The Caucasian challenge is a minimal assistance, low budget car rally that gives amateur motor sports enthusiasts and first timers the chance to explore this untouched, culturally rich region full of natural beauty. Luckily the area still hasn’t made its way onto people’s travel maps, since most are unaware that there is more to Turkey than Istanbul and the infamous Antalya, let alone that places like the de facto state of Nagorno-Karabakh even exist.
Starting in Istanbul, the journey will take the participants across the full length of Turkey, along the coast of the Black Sea. They’ll drive among the 5000 m high peaks and breathtaking canyons of Georgia, till they finally arrive in Armenia, the cradle of Christianity. The last stage leads right around Nagorno-Karabakh, the politically most unstable area of the trip, before crossing the finish line in Armenia’s capital Yerevan.

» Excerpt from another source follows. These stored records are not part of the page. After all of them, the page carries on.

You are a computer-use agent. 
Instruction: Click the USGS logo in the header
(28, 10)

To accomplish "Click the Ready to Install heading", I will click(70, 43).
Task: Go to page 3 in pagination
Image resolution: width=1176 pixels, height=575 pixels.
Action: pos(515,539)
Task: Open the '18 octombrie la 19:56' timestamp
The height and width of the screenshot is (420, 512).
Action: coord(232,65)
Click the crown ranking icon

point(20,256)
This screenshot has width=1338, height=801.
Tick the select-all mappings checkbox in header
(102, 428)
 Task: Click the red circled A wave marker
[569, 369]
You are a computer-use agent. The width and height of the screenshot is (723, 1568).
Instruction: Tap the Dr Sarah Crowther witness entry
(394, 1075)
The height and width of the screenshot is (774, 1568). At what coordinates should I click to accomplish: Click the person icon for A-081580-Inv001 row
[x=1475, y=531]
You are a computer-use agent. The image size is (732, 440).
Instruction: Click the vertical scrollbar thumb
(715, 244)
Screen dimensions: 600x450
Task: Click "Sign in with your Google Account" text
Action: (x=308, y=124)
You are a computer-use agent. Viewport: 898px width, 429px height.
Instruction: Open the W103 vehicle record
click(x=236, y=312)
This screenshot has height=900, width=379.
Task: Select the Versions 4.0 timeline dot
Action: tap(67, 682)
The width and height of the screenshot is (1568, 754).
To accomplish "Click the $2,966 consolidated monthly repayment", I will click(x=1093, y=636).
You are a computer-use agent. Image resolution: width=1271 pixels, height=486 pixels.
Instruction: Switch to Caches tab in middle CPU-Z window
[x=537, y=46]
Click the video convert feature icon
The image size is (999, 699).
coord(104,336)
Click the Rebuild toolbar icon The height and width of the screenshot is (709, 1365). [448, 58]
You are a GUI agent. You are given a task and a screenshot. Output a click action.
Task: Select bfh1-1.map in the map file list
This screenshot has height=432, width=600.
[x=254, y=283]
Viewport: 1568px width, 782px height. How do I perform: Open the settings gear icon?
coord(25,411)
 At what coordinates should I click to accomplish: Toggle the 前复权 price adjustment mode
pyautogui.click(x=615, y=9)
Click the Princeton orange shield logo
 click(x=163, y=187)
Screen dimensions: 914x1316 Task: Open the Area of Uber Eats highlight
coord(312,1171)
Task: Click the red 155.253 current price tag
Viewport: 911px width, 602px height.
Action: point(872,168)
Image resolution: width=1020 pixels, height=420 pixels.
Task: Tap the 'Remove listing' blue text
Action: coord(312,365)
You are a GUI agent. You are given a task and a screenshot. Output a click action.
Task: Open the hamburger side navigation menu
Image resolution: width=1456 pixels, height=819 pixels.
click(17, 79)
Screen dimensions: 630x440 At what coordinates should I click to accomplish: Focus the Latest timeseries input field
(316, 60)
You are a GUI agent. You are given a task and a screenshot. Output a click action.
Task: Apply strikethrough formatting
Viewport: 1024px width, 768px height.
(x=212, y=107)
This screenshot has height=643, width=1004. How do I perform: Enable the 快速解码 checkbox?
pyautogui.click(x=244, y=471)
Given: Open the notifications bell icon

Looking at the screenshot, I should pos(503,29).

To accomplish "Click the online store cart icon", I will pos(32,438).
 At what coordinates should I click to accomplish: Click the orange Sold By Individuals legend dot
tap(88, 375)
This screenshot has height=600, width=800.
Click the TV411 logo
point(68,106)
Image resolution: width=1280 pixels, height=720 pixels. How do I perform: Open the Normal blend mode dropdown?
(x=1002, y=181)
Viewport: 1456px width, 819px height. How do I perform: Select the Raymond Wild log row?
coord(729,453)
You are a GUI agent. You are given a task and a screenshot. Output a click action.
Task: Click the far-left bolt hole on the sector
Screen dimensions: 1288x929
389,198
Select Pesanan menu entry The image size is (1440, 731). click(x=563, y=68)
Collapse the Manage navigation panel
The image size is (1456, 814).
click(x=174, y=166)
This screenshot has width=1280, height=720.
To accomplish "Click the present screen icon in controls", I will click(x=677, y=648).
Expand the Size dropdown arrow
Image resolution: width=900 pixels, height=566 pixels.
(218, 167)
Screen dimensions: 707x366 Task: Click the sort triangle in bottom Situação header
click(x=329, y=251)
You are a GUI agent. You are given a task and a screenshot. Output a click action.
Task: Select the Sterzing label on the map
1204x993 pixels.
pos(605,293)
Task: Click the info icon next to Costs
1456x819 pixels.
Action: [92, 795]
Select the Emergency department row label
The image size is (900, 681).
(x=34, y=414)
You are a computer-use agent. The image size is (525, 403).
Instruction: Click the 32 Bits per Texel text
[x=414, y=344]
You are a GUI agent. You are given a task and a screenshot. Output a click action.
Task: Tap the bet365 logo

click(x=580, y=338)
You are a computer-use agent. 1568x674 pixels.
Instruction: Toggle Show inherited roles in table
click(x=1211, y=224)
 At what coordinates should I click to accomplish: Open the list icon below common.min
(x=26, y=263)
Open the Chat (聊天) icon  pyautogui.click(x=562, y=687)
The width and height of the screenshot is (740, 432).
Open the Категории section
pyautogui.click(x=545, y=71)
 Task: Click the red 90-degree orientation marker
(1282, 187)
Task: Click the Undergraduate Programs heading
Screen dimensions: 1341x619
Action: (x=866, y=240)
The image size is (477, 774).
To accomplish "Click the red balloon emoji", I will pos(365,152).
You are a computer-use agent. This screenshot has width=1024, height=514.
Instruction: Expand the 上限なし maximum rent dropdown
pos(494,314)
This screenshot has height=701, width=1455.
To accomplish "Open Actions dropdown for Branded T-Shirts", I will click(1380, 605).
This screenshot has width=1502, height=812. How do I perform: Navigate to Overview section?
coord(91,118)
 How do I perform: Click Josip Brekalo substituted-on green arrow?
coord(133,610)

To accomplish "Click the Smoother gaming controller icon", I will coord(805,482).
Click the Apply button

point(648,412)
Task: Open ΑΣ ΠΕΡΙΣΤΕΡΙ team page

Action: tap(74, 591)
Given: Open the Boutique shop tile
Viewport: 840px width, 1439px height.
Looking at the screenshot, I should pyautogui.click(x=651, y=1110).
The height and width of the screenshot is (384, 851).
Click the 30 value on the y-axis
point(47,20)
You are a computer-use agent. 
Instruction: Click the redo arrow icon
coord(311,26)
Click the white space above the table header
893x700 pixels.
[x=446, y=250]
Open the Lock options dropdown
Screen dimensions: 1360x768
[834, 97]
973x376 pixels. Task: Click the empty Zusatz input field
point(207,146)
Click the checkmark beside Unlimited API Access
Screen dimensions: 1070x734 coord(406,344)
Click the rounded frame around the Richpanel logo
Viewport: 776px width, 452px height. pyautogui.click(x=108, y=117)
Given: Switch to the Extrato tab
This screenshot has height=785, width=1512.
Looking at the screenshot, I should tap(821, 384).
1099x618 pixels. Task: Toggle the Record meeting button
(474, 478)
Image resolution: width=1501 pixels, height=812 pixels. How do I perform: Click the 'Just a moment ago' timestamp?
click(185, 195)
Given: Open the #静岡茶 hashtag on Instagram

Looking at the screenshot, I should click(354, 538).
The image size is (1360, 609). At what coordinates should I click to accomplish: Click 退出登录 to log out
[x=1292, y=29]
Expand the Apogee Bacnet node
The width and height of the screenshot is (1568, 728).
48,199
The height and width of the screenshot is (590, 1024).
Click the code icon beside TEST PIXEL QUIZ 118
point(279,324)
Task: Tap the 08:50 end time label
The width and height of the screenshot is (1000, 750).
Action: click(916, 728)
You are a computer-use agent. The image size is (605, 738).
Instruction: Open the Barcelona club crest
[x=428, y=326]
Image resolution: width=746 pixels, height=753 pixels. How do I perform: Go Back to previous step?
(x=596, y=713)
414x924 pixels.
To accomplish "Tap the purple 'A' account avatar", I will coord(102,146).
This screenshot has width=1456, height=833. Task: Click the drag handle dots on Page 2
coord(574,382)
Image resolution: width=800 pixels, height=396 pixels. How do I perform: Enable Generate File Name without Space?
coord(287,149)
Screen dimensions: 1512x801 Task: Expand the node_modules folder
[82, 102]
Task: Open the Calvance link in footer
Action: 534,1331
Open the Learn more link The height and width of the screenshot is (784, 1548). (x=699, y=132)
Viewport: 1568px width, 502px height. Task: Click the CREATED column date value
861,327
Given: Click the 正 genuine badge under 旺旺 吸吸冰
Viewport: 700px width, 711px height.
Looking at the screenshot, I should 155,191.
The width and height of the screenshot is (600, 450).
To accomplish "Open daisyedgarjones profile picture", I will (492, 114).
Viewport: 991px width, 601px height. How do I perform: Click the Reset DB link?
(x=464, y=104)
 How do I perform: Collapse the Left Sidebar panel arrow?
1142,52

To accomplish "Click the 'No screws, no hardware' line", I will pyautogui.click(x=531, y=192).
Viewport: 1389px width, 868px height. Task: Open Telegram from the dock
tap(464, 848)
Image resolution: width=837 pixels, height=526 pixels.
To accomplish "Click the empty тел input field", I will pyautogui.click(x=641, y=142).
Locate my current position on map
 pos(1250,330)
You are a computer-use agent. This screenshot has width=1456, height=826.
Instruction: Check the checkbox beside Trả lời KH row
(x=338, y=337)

Participants can drive the Caucasus in anything from motorbikes and over 40 year old Ladas to fancy 4×4 adventure vehicles. It’s the best to keep the vehicles simple though. Everything is in the participants’ responsibility, from fixing broken cars till finding the right street to reach the base for the night.
If participants insist, they can spend the night in luxury hotels, to get rid of the dust of the day, but some nights will also be spent camping under a blanket of stars.
But this rally is not only about having an adventure in the Caucasus. Each year the organizers partner up with a local organization like schools, orphanages or NGOs like Mission Armenia and encourage the participating teams to raise in kind donations as well as financial ones. The donations go 100 % to the chosen organization.
This is not only the adventure of a lifetime, but also the opportunity to help create a little change in a widely overlooked yet unique and enchanting region.